Ob die Referens blower Hersteller Karten vom aufbau exact gleich sind kann ich dir nicht sagen. denke du meinst z.b. solche karten ASUS Turbo GeForce GTX 1080 Ti, TURBO-GTX1080TI-11G, 11GB GDDR5X, 2x HDMI, 2x DisplayPort (90YV0AN0-M0NM00) Zotac GeForce GTX 1080 Ti Blower, 11GB GDDR5X, HDMI, 3x DisplayPort (ZT-P10810B-10P)

Für mich sehen die wie abgespeckte founderseditionen aus, ohne backplate etc.. Bei dieser hier Gigabyte GeForce GTX 1080 Ti Turbo 11G, 11GB GDDR5X, HDMI, 3x DisplayPort (GV-N108TTURBO-11GD) ist laut geizhalz aber auch der radiallüfter größer als bei den anderen karten..


----------



## EyRaptor (28. März 2018)

*AW: Wasserkühlung für ein Gigabyte GTX 1080ti Turbo 11GB*

Wie ich in Post #3 bereits schrieb, verwendet Gigabyte für die Blower 1080ti nicht die Referenzplatine.

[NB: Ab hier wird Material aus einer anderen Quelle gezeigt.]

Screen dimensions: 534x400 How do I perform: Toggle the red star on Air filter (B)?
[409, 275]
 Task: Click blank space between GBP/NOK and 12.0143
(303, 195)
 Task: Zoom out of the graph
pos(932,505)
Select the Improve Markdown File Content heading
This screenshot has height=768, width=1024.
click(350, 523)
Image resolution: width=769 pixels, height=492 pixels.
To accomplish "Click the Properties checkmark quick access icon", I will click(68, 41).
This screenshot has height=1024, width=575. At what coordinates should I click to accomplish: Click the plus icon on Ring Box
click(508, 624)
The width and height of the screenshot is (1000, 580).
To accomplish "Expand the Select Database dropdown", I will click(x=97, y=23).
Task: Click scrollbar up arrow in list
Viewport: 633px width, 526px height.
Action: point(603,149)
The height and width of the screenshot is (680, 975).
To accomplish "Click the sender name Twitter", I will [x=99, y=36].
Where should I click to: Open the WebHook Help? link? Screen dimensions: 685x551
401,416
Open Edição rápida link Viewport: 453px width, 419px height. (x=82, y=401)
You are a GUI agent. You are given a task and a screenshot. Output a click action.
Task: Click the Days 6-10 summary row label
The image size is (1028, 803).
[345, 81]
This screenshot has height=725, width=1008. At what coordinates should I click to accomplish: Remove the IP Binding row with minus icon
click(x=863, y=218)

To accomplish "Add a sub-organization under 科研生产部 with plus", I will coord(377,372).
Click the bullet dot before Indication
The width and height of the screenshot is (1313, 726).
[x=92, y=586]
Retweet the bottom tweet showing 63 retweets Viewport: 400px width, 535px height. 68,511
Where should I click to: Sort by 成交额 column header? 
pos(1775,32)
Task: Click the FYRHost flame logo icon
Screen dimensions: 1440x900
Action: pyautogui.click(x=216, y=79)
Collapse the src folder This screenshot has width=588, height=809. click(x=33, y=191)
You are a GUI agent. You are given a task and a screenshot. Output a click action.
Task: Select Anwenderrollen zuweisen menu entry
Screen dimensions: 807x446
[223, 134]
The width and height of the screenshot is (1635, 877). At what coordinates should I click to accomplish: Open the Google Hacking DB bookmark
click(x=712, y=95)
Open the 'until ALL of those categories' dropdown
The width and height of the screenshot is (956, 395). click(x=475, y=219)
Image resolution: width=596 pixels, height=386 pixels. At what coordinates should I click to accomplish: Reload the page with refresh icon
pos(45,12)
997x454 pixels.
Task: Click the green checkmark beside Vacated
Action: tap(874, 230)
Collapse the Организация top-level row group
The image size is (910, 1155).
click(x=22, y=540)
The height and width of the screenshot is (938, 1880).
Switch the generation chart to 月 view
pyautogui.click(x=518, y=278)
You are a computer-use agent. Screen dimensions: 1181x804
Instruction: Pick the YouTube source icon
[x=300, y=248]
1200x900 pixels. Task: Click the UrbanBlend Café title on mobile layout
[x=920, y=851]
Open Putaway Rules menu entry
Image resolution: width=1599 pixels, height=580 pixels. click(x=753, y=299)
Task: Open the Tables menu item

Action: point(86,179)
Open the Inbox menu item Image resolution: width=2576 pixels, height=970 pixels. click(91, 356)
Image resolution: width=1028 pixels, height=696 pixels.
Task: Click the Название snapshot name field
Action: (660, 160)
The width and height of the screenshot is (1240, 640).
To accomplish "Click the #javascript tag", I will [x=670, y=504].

			Dieser Inhalt steht nur eingeloggten Mitgliedern zur Verfügung.
        


Wenn man die Rückseiten vergleicht, sieht man schnell mehrere Unterschiede. Ein Bild der Vorderseite der Platine konnte ich leider nicht finden.
Zum Vergleich hier die Rückseite der Referenzplatine.



			Dieser Inhalt steht nur eingeloggten Mitgliedern zur Verfügung.
        



Es wäre zwar evtl. möglich, dass der Referenzkühler auf die Karte passt, aber sicher ist das absolut nicht.


----------



## IICARUS (28. März 2018)

*AW: Wasserkühlung für ein Gigabyte GTX 1080ti Turbo 11GB*

Würde dann nicht passen, sieht man schon an der Anordnung der Spannungswandler.


----------



## Narbennarr (29. März 2018)

*AW: Wasserkühlung für ein Gigabyte GTX 1080ti Turbo 11GB*

Quick Question on Gigabyte 1080 Ti Turbo | [H]ard|Forum
laut dem hat sie das selbe PCB wie die TI Gaming OC womit dann der byksky Block passt
Bykski N GV1080TIG1 X VGA Full Abdeckung Wasserkuhlung Block mit RGB licht fur Gigabyte GTX 1080 Ti OC Gaming 11G Grafiken karten in Bykski N-GV1080TIG1-X VGA Full Abdeckung Wasserkuhlung Block mit RGB licht fur Gigabyte GTX 1080 Ti OC Gaming 11G Grafiken karten aus Fans & Kuhlung auf AliExpress.com | Alibaba Group


----------



## chaotium (29. März 2018)

*AW: Wasserkühlung für ein Gigabyte GTX 1080ti Turbo 11GB*

Bevor wir hier rumraten, wie wäre es schnell den Lüfter zu demontierten damit man das PCB vergleichen kann?


----------



## nikon87 (29. März 2018)

*AW: Wasserkühlung für ein Gigabyte GTX 1080ti Turbo 11GB*



xtrame90 schrieb:


> Bevor wir hier rumraten, wie wäre es schnell den Lüfter zu demontierten damit man das PCB vergleichen kann?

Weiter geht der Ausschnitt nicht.